Development and in Vitro Studies of a Polyethylene Terephthalate-gold Nanoparticle Scaffold for Improved Biocompatibility
Journal of Biomedical Materials Research. Part B, Applied Biomaterials. Oct, 2011 | Pubmed ID: 21714079
Polyethylene terephthalate (PET) mesh is one of the most commonly used synthetic biomaterials for tension-free hernia repair. In an effort to improve the biocompatibility of PET mesh, gold nanoparticles (AuNP) in various concentrations were conjugated to the PET surface to develop PET-AuNP scaffolds. These novel scaffolds were characterized with Fourier transform infrared spectroscopy (FT-IR), scanning electron microscopy (SEM), and differential scanning calorimetry (DSC) to assess the addition of functional groups, presence of AuNPs, and thermal stability of the modified PET mesh, respectively. The biocompatibility of the PET-AuNP scaffolds was evaluated through in vitro cell culture assays. The cellularity of cells exposed to the PET-AuNP scaffolds, as well as the scaffolds' ability to reduce reactive oxygen species, was assessed using L929 murine fibroblasts. Antimicrobial properties of AuNPs conjugated to PET mesh were tested against the bacteria Pseudomonas aeruginosa. Results from the FT-IR showed presence of COOH groups while SEM displayed bonding of AuNPs to the PET surface. DSC results indicated that the PET more than likely did not undergo any detrimental degradation due to the surface modification. Results from the in vitro studies showed that AuNPs, in optimal concentrations (1× concentrations), enhanced cellularity, reduced ROS, and reduced bacteria adhesion to PET. These studies demonstrated enhanced biocompatibility of the AuNP conjugated PET mesh over pristine PET mesh.
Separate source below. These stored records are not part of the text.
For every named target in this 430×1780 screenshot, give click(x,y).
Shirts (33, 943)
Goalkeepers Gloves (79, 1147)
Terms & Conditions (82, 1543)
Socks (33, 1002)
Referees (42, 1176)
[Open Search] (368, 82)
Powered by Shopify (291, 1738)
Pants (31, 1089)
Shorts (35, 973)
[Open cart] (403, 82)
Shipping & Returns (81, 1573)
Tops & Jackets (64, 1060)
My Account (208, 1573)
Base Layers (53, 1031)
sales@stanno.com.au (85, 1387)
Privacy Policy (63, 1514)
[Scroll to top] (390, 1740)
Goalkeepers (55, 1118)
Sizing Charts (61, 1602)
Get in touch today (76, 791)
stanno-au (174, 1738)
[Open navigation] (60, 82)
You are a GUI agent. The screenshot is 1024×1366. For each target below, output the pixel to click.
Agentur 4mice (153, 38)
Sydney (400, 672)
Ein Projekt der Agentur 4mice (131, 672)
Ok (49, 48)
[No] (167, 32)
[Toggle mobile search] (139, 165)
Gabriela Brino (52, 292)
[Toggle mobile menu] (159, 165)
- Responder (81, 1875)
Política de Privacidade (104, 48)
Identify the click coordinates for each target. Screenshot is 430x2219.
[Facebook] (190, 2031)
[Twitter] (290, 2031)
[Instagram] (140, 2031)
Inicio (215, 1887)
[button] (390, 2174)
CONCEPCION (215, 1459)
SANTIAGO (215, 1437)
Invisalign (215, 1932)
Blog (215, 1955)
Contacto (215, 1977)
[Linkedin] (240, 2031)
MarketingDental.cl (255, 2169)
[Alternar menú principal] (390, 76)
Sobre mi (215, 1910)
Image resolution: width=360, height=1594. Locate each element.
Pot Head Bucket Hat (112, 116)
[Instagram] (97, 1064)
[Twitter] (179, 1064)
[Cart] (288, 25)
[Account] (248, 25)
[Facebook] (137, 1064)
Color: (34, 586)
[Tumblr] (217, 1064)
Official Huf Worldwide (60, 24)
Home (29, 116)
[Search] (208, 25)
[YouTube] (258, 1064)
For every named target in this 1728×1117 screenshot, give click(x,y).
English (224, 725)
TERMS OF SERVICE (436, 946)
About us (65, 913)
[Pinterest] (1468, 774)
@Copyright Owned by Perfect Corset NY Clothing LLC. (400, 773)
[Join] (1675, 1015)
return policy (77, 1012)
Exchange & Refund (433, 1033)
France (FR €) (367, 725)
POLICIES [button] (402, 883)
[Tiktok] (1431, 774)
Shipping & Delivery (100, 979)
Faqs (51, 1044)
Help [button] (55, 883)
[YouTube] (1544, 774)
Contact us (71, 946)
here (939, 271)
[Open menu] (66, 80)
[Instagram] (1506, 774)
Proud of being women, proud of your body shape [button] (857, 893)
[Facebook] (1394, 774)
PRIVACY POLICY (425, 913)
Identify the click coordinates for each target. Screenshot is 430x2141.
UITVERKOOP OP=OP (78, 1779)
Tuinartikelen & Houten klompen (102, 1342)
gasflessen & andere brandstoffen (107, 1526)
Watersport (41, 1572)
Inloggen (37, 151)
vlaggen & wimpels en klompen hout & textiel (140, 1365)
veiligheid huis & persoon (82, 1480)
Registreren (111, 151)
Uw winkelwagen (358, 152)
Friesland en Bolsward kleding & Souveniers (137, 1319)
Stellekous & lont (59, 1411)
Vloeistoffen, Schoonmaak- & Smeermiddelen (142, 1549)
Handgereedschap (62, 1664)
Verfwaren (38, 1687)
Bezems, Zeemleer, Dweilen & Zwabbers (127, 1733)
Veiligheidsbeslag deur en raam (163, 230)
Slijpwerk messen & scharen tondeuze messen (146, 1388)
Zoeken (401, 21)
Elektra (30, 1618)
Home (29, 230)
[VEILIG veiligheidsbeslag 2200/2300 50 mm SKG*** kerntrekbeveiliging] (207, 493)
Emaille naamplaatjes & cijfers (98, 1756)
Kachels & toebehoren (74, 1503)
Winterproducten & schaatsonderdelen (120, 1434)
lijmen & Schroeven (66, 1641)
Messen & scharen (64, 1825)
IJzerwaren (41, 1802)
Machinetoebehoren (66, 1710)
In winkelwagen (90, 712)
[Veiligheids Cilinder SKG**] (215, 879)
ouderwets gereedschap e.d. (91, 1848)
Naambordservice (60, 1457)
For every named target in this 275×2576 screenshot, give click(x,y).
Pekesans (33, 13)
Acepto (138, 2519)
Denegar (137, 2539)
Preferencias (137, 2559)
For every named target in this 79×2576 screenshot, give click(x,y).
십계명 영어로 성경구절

Sputter-deposition of Silver Nanoparticles into Ionic Liquid As a Sacrificial Reservoir in Antimicrobial Organosilicate Nanocomposite Coatings
ACS Applied Materials & Interfaces. Jan, 2012 | Pubmed ID: 22235768
We present a new approach for fabricating robust, regenerable antimicrobial coatings containing an ionic liquid (IL) phase incorporating silver nanoparticles (AgNPs) as a reservoir for Ag(0)/Ag(+) species within sol-gel-derived nanocomposite films integrating organosilicate nanoparticles. The IL serves as an ultralow volatility (vacuum-compatible) liquid target, allowing for the direct deposition and dispersion of a high-density AgNP "ionosol" following conventional sputtering techniques. Two like-anion ILs were investigated in this work: methyltrioctylammonium bis(trifluoromethylsulfonyl)imide, [N(8881)][Tf(2)N], and 1-ethyl-3-methylimidazolium bis(trifluoromethylsulfonyl)imide, [emim][Tf(2)N]. Silver ionosols derived from these two ILs were incorporated into silica-based sol-gel films and the resultant antimicrobial activity evaluated against Pseudomonas aeruginosa bacteria. Imaging of the surface morphologies of the as-prepared films established a link between an open macroporous film architecture and the observation of high activity. Nanocomposites based on [N(8881)][Tf(2)N] displayed excellent antimicrobial activity against P. aeruginosa over multiple cycles, reducing cell viability by 6 log units within 4 h of contact. Surprisingly, similar films prepared from [emim][Tf(2)N] presented negligible antimicrobial activity, an observation we attribute to the differing abilities of these IL cations to infiltrate the cell wall, regulating the influx of silver ions to the bacterium's interior.